## Compiti assegnati
1. Nel testo su autodeterminazione e democrazia, quale dei due termini dell'ossimoro è stato svuotato del suo senso reale?
2. Scrivi il seguito del testo su autodeterminazione e democrazia, ripartendo subito dopo l'ultima frase riportata.

## Estratto del testo
■ ■ ■ ■ ■ ■ ■

Autodeterminazione e (è) democrazia

Populismi contro forze liberali e democratiche? Una rappresentazione di comodo dei conflitti sociali e politici in corso, dentro i quali si inserisce anche la questione dell’autodeterminazione della Sardegna.

Nei paesi di cultura europea (il cosiddetto Occidente, o giù di lì) pare che esista una forte dialettica tra due visioni politiche alternative. Da un lato la democrazia rappresentativa, di tipo liberale, dall’altro il populismo (di stampo reazionario, nazionalista e xenofobo, ma non solo).

Se ne parla diffusamente nel dibattito pubblico e sui mass media dando per scontato che esista solo questa possibilità dialettica. Il tifo da stadio così indotto costringe tutti a trovare buone ragioni per parteggiare a favore dell’uno o dell’altro.

Mi sembra una trappola politica particolarmente pericolosa.

La facile etichetta di populismo si è ormai imposta nell’uso, diventando egemonica, per definire qualsiasi proposta politica anti-establishment. È una definizione dispregiativa ma anodina, sostanzialmente priva di contenuto politico. Serve solo a demonizzare le varie forme di opposizione sociale e politica alla classe dominante globale. Quella che dispone di quasi tutto il denaro, che gestisce le risorse, che detta tempi e temi della cultura di massa.

Dall’altra parte si rivela con evidenza luminosa la natura fittizia delle contrapposizioni politiche che hanno caratterizzato il mondo europeo (in senso lato) dalla fine dell’URSS (1989-91) in poi.

Il neoliberismo di destra da una parte e quello di sinistra dall’altra. Pura fiction, dato che neoliberismo e sinistra sono due termini antagonisti e non possono stare insieme se non in un curioso ossimoro. Infatti uno dei due termini doveva necessariamente essere svuotato di tutto il suo senso reale, ed è toccato – guarda un po’ – a “sinistra”.

■ ■ ■ ■ ■ ■ ■

## Elenco
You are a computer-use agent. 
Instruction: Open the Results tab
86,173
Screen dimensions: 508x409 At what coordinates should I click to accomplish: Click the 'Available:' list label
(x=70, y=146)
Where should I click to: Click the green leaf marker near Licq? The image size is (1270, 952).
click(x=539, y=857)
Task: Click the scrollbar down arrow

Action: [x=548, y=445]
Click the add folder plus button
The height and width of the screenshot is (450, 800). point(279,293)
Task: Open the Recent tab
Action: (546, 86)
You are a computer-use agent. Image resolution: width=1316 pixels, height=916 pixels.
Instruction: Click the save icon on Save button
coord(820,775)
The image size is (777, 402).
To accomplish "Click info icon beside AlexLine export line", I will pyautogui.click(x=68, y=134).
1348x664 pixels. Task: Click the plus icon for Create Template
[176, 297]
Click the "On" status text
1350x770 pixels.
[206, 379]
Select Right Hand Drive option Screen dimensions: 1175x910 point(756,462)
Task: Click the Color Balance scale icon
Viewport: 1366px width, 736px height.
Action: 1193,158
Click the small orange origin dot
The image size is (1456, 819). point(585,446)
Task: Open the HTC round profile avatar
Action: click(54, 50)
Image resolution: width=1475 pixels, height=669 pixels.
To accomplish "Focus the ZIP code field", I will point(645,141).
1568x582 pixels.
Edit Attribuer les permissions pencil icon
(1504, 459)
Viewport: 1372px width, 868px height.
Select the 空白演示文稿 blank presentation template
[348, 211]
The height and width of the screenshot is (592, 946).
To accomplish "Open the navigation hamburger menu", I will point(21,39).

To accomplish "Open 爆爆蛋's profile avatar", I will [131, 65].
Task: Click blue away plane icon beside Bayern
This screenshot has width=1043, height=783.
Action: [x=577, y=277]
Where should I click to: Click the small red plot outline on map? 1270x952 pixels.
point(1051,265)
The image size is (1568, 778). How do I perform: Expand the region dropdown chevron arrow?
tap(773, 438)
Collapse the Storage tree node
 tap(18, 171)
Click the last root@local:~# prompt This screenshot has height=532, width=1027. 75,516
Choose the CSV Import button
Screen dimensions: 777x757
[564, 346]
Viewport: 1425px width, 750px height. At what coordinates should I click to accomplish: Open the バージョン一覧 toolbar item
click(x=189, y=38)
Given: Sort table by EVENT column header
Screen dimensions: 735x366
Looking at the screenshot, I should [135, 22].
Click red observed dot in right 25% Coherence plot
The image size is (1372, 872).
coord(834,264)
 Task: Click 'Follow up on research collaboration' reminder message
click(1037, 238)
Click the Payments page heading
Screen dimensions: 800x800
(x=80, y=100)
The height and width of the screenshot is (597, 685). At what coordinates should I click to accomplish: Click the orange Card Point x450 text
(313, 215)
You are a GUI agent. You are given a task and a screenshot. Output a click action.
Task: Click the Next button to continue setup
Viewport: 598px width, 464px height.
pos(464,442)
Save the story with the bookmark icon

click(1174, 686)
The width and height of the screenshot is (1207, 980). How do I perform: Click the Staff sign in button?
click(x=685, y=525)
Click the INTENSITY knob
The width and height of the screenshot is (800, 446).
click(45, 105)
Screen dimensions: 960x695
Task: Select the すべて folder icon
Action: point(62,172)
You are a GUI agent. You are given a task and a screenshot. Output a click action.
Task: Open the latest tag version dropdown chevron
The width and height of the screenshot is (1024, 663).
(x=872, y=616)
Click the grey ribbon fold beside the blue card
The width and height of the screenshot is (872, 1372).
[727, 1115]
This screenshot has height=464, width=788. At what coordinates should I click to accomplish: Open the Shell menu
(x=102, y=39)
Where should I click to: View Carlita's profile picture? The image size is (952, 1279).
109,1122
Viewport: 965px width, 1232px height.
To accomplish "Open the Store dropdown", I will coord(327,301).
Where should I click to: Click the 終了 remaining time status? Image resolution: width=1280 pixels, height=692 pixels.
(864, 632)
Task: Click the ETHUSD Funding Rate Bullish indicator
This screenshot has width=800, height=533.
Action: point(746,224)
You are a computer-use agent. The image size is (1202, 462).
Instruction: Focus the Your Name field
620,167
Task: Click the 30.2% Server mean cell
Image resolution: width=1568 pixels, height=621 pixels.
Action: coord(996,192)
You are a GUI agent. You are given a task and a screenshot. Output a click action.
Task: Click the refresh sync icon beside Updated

■ ■ ■ ■ ■ ■ ■

## Risultati dell'esercizio
1. Il termine "sinistra".

2.
Le varie “terze vie” stile Tony Blair, o stile Bill Clinton (o governi di “centrosinistra” in Italia), ben lontani dall’essere una prospettiva conflittuale contro il brutale processo di appropriazione di valore che le élite mondiali hanno portato avanti nell’ultimo quarto di secolo, ne sono stati la faccia meno arcigna.

La dottrina dominante in tutti questi anni è stata quella della Fine della storia, come si sa. Il lavorio culturale che ha sostenuto la globalizzazione ne ha decretato l’inevitabilità “naturale”, se non la desiderabilità assoluta.

La stessa parola globalizzazione è un termine da neo-lingua, perché in verità si è trattato del più grande processo di privatizzazione (di ogni cosa, vita compresa) mai conosciuto dalla storia umana.

Sconfitta la grande opposizione internazionale a tale modello nel 2001 (tra la manifestazioni anti-G8 a Genova in luglio e gli attentati a New York e Washington nel settembre), negli anni a seguire le inevitabili pulsioni sociali e culturali ostili sono state tenute a bada grazie alla nuova retorica bellica, allo “scontro di civiltà”, alla lotta al terrorismo, alla crisi finanziaria (fatta pagare alle popolazioni e agli stati più deboli), ecc.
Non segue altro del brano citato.